Island in Clinton County, New York, United States

Valcour Island is a 968 acre island in Lake Champlain in Clinton County, New York, United States. The island is mostly in the Town of Peru and partly in the Town of Plattsburgh, southeast of the City of Plattsburgh. It is within the boundaries of the Adirondack Park.

==Description==
Valcour Island, about 2 mi long and 1 mi wide, lies by the western shore of Lake Champlain, forming one side of a narrow strait against the New York mainland. Its shores are alternately rocky, craggy outcroppings and sandy beaches. Several protected bays provide anchorages. The Bluff Point Light stands on the western shore. It guided boats through the narrow strait from 1871 until 1930 when it was replaced by a steel tower.

It is the fourth-largest island in Lake Champlain. The only larger Islands are Grand Isle, North Hero and Isle la Motte, all part of Vermont.

The island contains part of an exposed Ordovician fossil reef, and was dedicated as part of the Chazy Fossil Reef National Natural Landmark in 2009.

==History==
On October 11, 1776, a naval engagement known as the Battle of Valcour Island between British and United States naval forces under Benedict Arnold was fought in the strait adjacent to the island.
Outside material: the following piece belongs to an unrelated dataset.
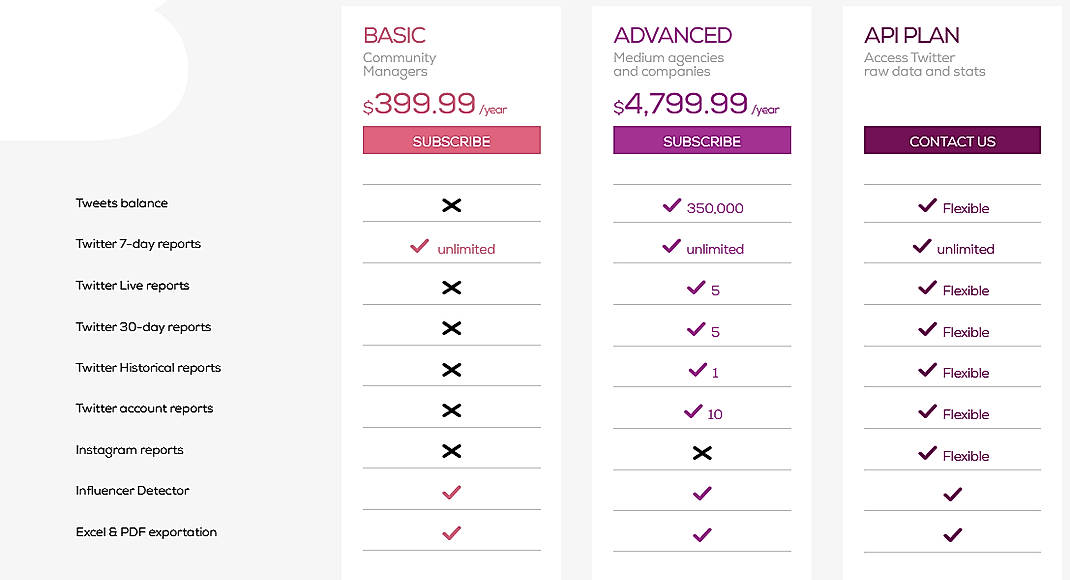Click Basic Excel & PDF exportation checkmark
The width and height of the screenshot is (1070, 580).
(x=452, y=533)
Valcour was the site of several farms and summer homes (and one short-lived utopian community, the Dawn Valcour Society) from the nineteenth century until the 1970s, when New York State completed its purchase of the island. The island is now within the Adirondack Park, and is managed by the New York State Department of Environmental Conservation as the "Valcour Island Primitive Area".